Извлечённый текст »
Уже скоро! Скоро грянет буря: все критики нашей необъятной Родины, посчитавшись на белых и красных, обрушат свой гнев на многосерийный фильм «Страсти по Чапаю», премьера которого, состоялась 13 февраля на Первом канале. Его будут отчаянно ругать. Хоть бы и за одно название, а также за шаблонные характеры, клишированные диалоги, но, главным образом, за образ неутомимого героя любовника, коммуниста во Христе, которым представлен Чапаев. Тем временем, Илья Симановский решил не тратить времени на современные поделки и пересмотреть классику — легендарного «Чапаева» братьев Васильевых 1934 года.
Впервые лет с тринадцати пересмотрел вчера фильм, про который уважаемая мной В. И. Новодворская недавно сказала «И сколько еще поколений будут травить „Чапаевым“, как стрихнином?»
И, знаете, я посмотрел его с тем же волнением, что и в тринадцать лет.

Задания »
1: Ответьте по заметке о «Чапаеве» на три вопроса:
(a) Когда и на каком канале состоялась премьера фильма «Страсти по Чапаю»?
(b) Какого года фильм братьев Васильевых?
(c) С каким волнением, по словам заметки, был пересмотрен фильм?
2: Перечислите все причины, по которым, согласно заметке о «Чапаеве», критики будут ругать фильм «Страсти по Чапаю».
3: Перескажите короче абзац заметки о «Чапаеве», начинающийся словами «Уже скоро! Скоро грянет буря», сохранив основные факты.

Фрагмент данных »
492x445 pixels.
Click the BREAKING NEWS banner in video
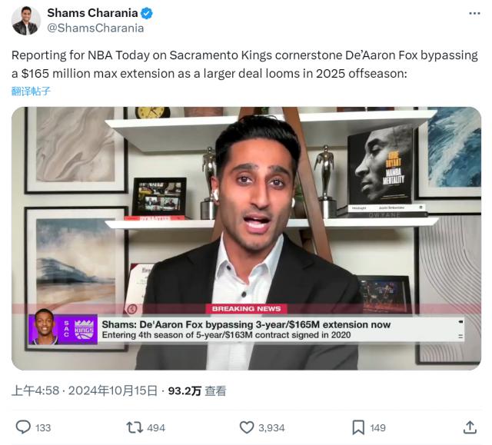coord(246,309)
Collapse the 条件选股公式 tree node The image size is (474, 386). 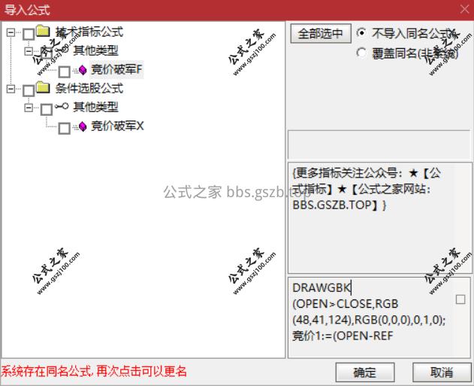tap(11, 89)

Ответы »
1:
(a) 13 февраля, на Первом канале.
(b) 1934 года.
(c) С тем же волнением, что и в тринадцать лет.

2:
- Название.
- Шаблонные характеры.
- Клишированные диалоги.
- Образ неутомимого героя-любовника, коммуниста во Христе, которым представлен Чапаев (главная причина).

3: 13 февраля на Первом канале состоялась премьера многосерийного фильма «Страсти по Чапаю». Критики обрушат на него свой гнев: за название, шаблонные характеры и клишированные диалоги, но главным образом за образ Чапаева — неутомимого героя-любовника, коммуниста во Христе. Илья Симановский же решил пересмотреть классику — «Чапаева» братьев Васильевых 1934 года.